The Offer will be subject to certain customary conditions, including there being deposited under the Offer and not withdrawn at the expiry time of the Offer such number of CB Gold common shares that represents at least 50.1% of the outstanding CB Gold common shares then outstanding, and there shall not have occurred any change, condition, event or development which has had, or which could reasonably be expected to have, a material adverse effect in respect of CB Gold. Batero may waive the conditions of the Offer in certain circumstances. The Offer is not subject to any financing condition.
Provided that at least 90% of the outstanding CB Gold common shares are deposited under the Offer, Batero intends to take steps available to it under relevant corporate and securities laws to acquire any CB Gold common shares that remain outstanding following the completion of the Offer.
Full details of the Offer will be included in Batero’s take-over bid circular, which is expected to be mailed with related documents to CB Gold shareholders on or prior to August 11, 2015. It is expected that a directors’ circular which will set out the unanimous recommendation by the Board of Directors of CB Gold that CB Gold shareholders accept the Offer will be mailed shortly thereafter. The Offer will be open for acceptance for a minimum of 36 days following the commencement of the Offer.
Copies of the Support Agreement, lock-up agreements, take-over bid circular, directors’ circular and certain other related documents will be filed with securities regulators and will be available on SEDAR at www.sedar.com.
Batero’s financial advisor is TD Securities Inc. and its legal advisor is Bennett Jones LLP in connection with the Offer.

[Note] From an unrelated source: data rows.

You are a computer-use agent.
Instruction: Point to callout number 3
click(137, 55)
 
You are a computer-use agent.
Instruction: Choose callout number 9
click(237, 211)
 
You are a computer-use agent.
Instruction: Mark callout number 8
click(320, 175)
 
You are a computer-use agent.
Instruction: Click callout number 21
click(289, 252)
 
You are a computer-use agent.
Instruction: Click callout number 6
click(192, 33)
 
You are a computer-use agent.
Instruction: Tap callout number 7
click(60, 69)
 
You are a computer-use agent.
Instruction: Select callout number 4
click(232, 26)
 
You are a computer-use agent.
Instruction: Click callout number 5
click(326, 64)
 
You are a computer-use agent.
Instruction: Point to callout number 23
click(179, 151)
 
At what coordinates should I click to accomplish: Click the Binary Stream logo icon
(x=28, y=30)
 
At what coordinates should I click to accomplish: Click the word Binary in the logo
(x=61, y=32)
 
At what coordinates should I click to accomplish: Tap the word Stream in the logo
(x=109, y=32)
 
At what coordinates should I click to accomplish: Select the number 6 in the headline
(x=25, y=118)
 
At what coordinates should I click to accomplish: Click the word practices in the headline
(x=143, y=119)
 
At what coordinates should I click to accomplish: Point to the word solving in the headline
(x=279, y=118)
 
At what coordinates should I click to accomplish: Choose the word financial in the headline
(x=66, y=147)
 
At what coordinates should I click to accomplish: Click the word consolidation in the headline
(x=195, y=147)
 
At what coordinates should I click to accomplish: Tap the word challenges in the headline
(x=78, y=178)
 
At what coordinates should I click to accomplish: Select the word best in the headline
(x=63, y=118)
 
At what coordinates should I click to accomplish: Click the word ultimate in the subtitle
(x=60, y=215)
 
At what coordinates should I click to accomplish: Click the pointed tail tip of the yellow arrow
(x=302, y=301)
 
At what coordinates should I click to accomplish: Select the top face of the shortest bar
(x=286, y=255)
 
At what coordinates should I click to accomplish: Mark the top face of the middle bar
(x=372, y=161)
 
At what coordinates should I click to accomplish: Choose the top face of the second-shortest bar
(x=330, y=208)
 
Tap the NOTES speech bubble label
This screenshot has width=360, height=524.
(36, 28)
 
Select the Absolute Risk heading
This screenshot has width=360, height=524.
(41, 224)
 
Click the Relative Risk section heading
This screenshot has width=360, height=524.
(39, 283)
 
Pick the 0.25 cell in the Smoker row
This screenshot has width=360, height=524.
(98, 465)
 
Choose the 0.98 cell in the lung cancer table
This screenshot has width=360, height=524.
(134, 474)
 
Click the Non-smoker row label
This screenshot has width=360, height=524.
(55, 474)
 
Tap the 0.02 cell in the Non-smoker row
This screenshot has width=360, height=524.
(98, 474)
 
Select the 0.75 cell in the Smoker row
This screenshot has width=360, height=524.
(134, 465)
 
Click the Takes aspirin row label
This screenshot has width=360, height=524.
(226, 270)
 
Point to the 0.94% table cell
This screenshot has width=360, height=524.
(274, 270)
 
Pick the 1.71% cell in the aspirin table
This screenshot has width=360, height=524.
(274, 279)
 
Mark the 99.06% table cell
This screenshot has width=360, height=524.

Batero Gold Corp. is a precious and base metals exploration and development company focused on two primary objectives. The first of these objectives is the advancement of the La Cumbre oxide deposit. La Cumbre is located within the Company’s 100% owned Batero-Quinchia Gold Project, which sits within Colombia’s emerging and prolific Mid Cauca gold and copper belt. Batero is moving the La Cumbre oxide deposit towards the goal of making a production decision, once the appropriate level of study has been completed, and intends to first target the near and at surface higher grade oxidized gold mineralization at the deposit. Batero’s second objective is to pursue opportunities to acquire prospective high-grade, production focused mineral properties in Colombia and Latin America. In pursuing both these objectives, Batero plans to leverage its secure treasury position, strong regional relationships, experienced management team, and long-term financial partners. Shares of the Vancouver-based company trade on the TSX-Venture Exchange under the symbol “BAT”.